§ **What this task involves**: Leave out the pictures and copy every record exactly.

§ **Records for the exercise**:

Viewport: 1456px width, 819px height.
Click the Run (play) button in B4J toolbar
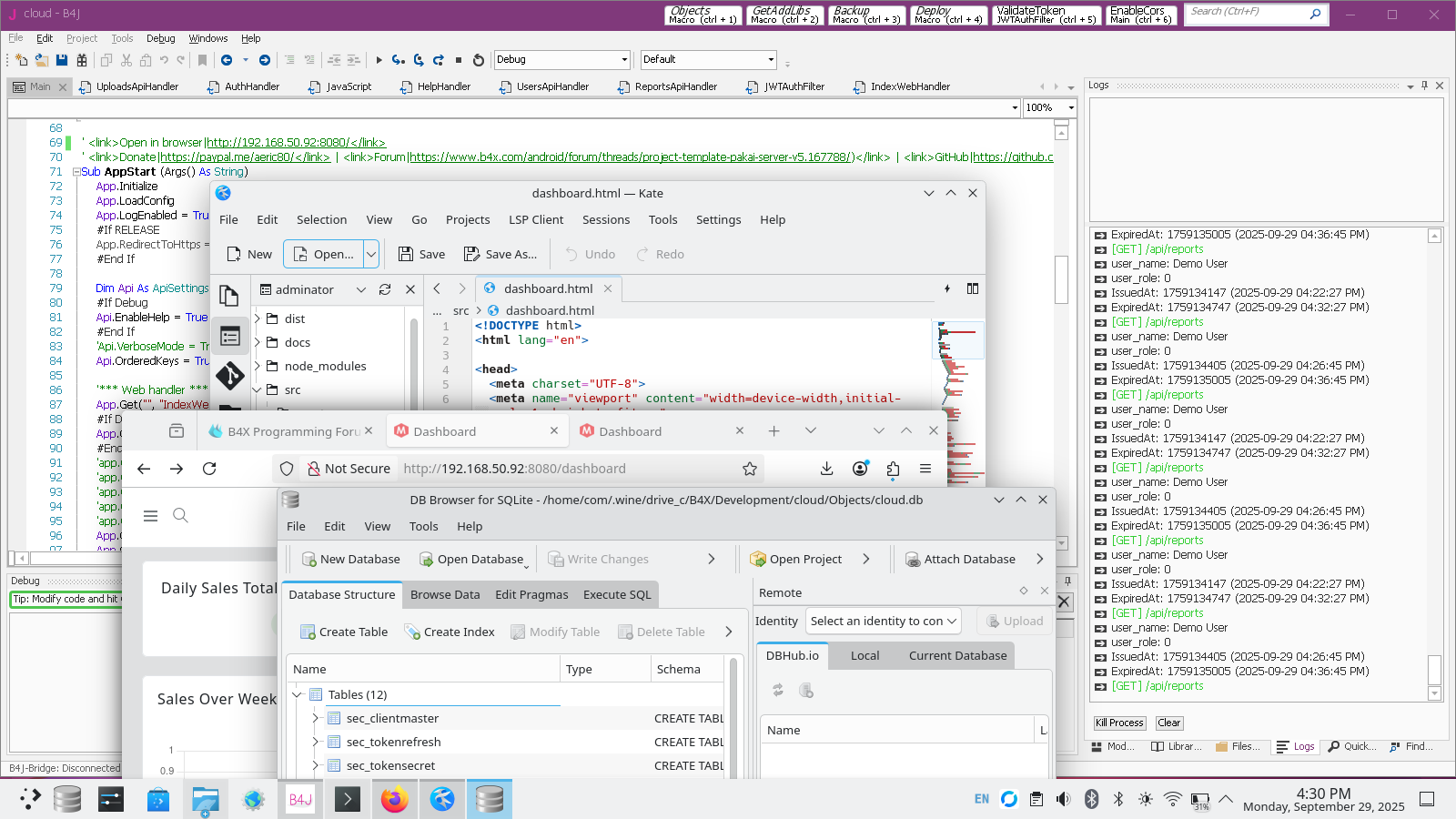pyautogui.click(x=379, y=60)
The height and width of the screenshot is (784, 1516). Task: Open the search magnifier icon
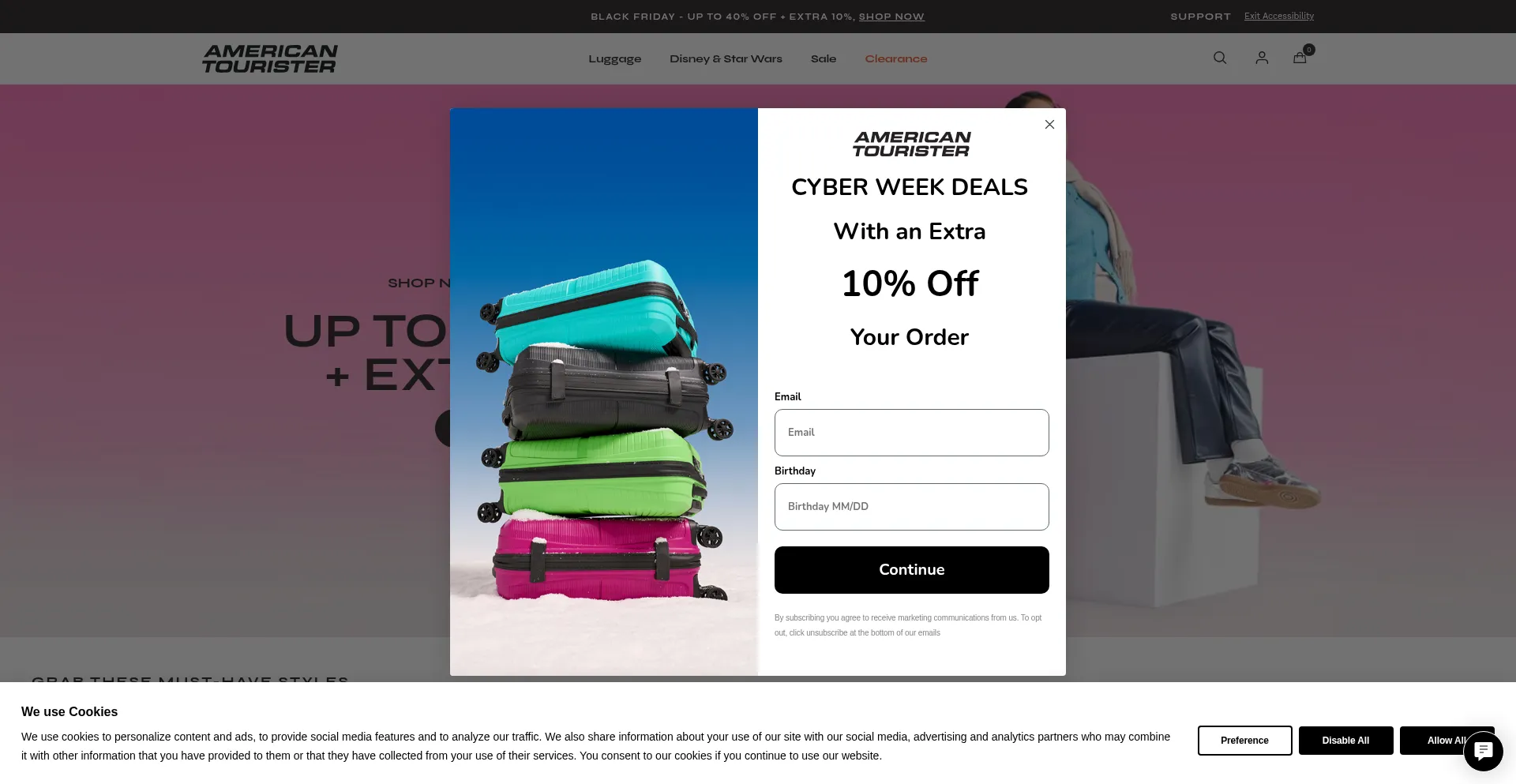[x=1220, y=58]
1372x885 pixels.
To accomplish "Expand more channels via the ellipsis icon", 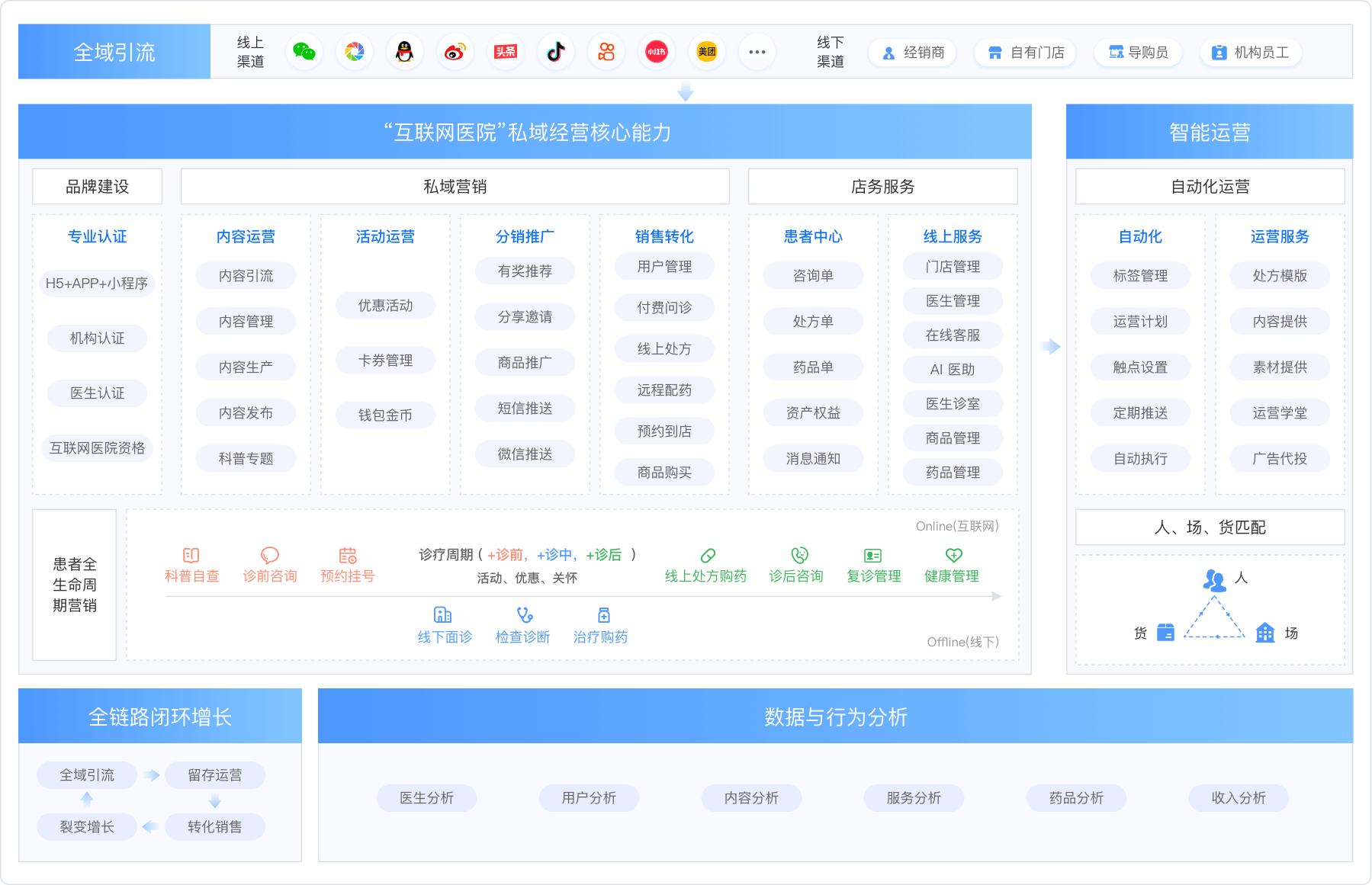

§ **Solved problem**:
Viewport: 1456px width, 819px height.
Click the Run (play) button in B4J toolbar
pyautogui.click(x=379, y=60)
The height and width of the screenshot is (784, 1516). Task: Open the search magnifier icon
[x=1220, y=58]
1372x885 pixels.
To accomplish "Expand more channels via the ellipsis icon", 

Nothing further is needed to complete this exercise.